MSCI's broadest index of Asia-Pacific shares outside of Japan was last down 0.1%, on track to the end the week 1.1% lower after four straight weeks of gains.
Still, the index has risen 3.8% in October so far, and analysts expect this broader outperformance to extend further.
"For a crisis of this scale, Asian equities have performed remarkably well," Citi analysts wrote in a note.
"Within the region, markets with a higher weighting of technology stocks or where the recovery has become more entrenched have outperformed," they added.
"This solid performance can continue, in our view. Valuations are reasonable for an early stage of a recovery while liquidity is generous. There has also been a perceptible drop in volatility in recent months."
The mood on Friday was less positive, though.
Australia's ASX 200 fell 0.5% and New Zealand's benchmark index faltered nearly 1%. Japan's Nikkei slipped 0.85% and was set for its biggest weekly loss in more than two months.
Chinese shares, which had started marginally higher, eased too with the blue-chip index off 0.1%.
Record numbers of coronavirus cases worldwide and the Nov. 3 U.S. presidential election remained the major focus for investors. On Wednesday, global coronavirus cases rose by over 500,000 for the first time, with France and Germany prepping fresh lockdowns.

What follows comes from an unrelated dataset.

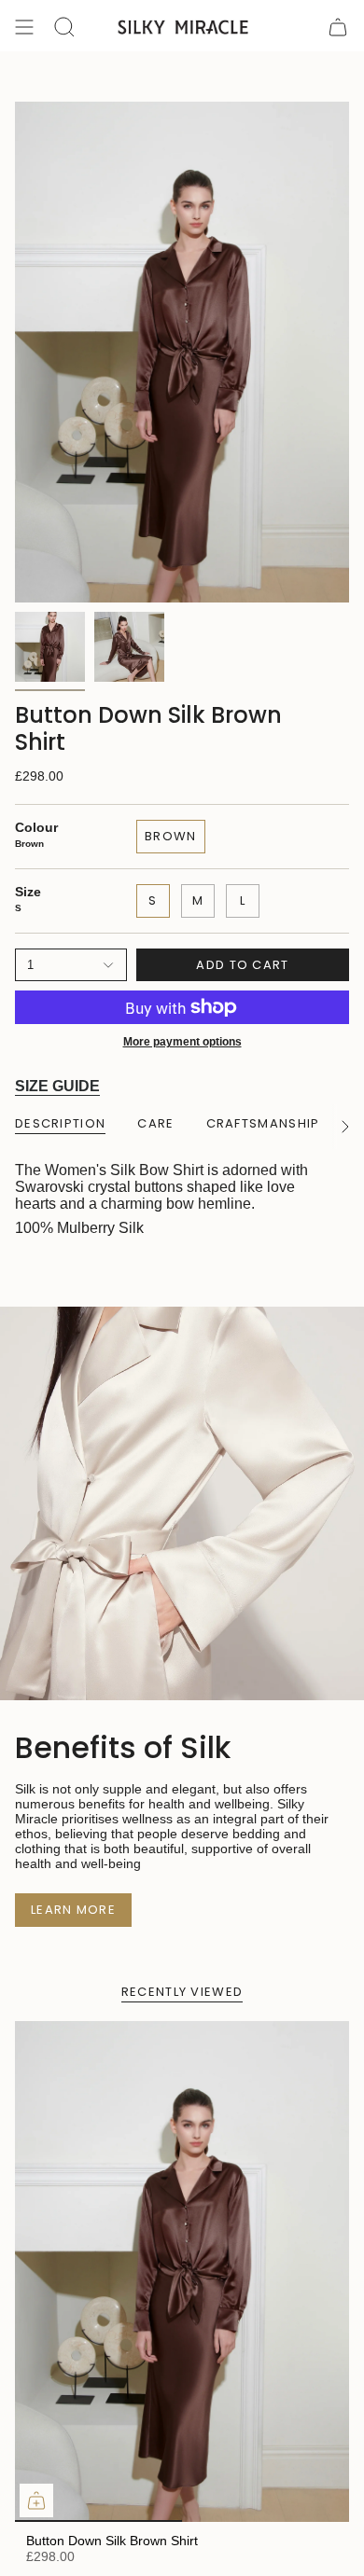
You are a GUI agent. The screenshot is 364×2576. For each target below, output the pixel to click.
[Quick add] (36, 2500)
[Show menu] (24, 27)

The falls in Asia occurred despite a solid session on Wall Street overnight, which was helped by a diet of strong quarterly reports from tech giants and data showing the U.S. economy grew at a record annualised pace of 33.1% in the third quarter.
"Even with the rebound, U.S. output remains 3.5% below its pre-COVID levels. The path towards recovery is much less clear from here, especially as the number of virus cases grows and there are near-term impediments to a fiscal deal," wrote ANZ analysts in a note.
The European Central Bank committed to further action in December to further lend economic support as European nations grappled with a renewed coronavirus outbreak.
Analysts expect an expansion and extension of the ECB's Pandemic Emergency Purchase Programme, a lower deposit facility rate, and even more generous lending terms for banks in December.
The announcement sent the euro sliding to a four-week low of $0.1648 to be last at $1.1679.
The dollar was weaker against the Japanese yen at 104.34 while the risk-sensitive Australian dollar rose 0.2% to $0.7043.
In commodities, oil picked up after hitting a five-month low on Thursday, with Brent crude futures up 15 cents at $37.80 a barrel and U.S. crude adding 5 cents at $36.22.
Gold rose, with spot prices climbing 0.4% to $1,874.06 an ounce.